> Information provided:

▼

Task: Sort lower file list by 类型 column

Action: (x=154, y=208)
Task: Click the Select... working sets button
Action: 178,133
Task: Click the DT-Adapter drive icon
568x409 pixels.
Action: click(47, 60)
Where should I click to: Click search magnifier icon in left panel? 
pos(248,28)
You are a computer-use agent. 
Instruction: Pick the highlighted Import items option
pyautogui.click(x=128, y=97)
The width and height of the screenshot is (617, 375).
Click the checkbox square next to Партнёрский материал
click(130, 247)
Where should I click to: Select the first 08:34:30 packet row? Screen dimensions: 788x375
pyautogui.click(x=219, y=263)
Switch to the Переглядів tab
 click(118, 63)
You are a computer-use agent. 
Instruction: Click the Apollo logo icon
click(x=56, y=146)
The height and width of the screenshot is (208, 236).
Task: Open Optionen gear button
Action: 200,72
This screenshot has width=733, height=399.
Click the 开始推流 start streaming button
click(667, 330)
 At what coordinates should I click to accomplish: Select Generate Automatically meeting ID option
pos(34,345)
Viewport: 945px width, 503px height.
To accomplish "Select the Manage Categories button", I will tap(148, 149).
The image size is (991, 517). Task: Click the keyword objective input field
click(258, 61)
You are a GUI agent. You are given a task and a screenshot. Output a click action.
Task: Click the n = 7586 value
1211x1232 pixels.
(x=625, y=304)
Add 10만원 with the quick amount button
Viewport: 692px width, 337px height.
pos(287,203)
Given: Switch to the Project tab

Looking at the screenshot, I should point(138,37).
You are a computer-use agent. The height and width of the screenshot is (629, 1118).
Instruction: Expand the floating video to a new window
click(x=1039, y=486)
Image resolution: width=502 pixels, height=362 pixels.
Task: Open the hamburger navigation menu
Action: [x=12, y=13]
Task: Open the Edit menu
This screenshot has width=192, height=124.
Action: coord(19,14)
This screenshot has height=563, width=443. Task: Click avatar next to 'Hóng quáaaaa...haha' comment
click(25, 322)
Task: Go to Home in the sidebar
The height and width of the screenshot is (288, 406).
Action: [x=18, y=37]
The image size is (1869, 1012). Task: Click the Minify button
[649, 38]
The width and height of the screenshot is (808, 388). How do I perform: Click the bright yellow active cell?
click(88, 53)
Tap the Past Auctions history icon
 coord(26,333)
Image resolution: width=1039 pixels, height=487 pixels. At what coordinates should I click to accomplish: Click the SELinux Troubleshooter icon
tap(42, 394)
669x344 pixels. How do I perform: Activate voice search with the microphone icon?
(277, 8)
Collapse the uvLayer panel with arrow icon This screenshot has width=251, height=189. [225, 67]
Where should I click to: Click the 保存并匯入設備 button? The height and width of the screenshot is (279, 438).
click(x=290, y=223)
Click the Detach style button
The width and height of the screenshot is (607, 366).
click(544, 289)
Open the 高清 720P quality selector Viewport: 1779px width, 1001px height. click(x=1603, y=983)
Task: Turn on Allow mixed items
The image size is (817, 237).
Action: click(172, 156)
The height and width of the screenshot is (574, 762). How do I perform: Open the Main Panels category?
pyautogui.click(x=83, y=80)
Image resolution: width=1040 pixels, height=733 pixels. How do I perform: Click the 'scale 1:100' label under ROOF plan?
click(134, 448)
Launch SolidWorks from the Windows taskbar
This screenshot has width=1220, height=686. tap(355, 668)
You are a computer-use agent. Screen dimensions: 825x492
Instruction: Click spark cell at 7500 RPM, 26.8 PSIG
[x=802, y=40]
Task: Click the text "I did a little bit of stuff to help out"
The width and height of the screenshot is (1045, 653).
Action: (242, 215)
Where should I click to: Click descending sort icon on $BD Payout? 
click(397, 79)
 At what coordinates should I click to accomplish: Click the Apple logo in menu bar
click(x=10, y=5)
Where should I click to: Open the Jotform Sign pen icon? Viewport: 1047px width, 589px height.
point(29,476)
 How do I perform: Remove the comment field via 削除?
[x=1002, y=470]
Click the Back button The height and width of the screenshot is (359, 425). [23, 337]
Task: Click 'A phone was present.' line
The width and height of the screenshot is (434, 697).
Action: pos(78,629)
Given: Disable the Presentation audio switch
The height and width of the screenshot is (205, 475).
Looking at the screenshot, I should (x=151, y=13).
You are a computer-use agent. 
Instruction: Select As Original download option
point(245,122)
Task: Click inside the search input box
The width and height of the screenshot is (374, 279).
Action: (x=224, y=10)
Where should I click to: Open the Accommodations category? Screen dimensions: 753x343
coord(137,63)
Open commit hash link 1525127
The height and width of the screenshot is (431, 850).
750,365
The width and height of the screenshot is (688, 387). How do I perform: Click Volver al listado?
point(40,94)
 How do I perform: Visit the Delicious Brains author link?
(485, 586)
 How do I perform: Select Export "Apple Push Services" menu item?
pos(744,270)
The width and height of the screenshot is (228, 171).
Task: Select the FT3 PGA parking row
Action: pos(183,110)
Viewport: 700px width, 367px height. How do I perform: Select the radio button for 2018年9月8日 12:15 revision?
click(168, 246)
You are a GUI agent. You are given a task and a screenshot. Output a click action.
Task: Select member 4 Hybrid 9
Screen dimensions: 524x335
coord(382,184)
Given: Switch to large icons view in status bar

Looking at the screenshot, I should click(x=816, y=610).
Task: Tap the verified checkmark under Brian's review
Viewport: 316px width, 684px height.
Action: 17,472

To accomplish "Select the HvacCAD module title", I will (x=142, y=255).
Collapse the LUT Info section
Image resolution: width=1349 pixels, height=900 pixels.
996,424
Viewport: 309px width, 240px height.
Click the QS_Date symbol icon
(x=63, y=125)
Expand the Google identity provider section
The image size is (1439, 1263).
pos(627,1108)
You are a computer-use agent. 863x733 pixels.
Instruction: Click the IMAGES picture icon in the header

▲

Rewrite the entries from the line with "Image resolution: width=1039" to the line with "click(134, 448)", swapping "Detach style" for "Reset style" and keeping everything else the same. Give only those lines.

Image resolution: width=1039 pixels, height=487 pixels. At what coordinates should I click to accomplish: Click the SELinux Troubleshooter icon
tap(42, 394)
669x344 pixels. How do I perform: Activate voice search with the microphone icon?
(277, 8)
Collapse the uvLayer panel with arrow icon This screenshot has width=251, height=189. [225, 67]
Where should I click to: Click the 保存并匯入設備 button? The height and width of the screenshot is (279, 438).
click(x=290, y=223)
Click the Reset style button
The width and height of the screenshot is (607, 366).
click(544, 289)
Open the 高清 720P quality selector Viewport: 1779px width, 1001px height. click(x=1603, y=983)
Task: Turn on Allow mixed items
The image size is (817, 237).
Action: click(172, 156)
The height and width of the screenshot is (574, 762). How do I perform: Open the Main Panels category?
pyautogui.click(x=83, y=80)
Image resolution: width=1040 pixels, height=733 pixels. How do I perform: Click the 'scale 1:100' label under ROOF plan?
click(134, 448)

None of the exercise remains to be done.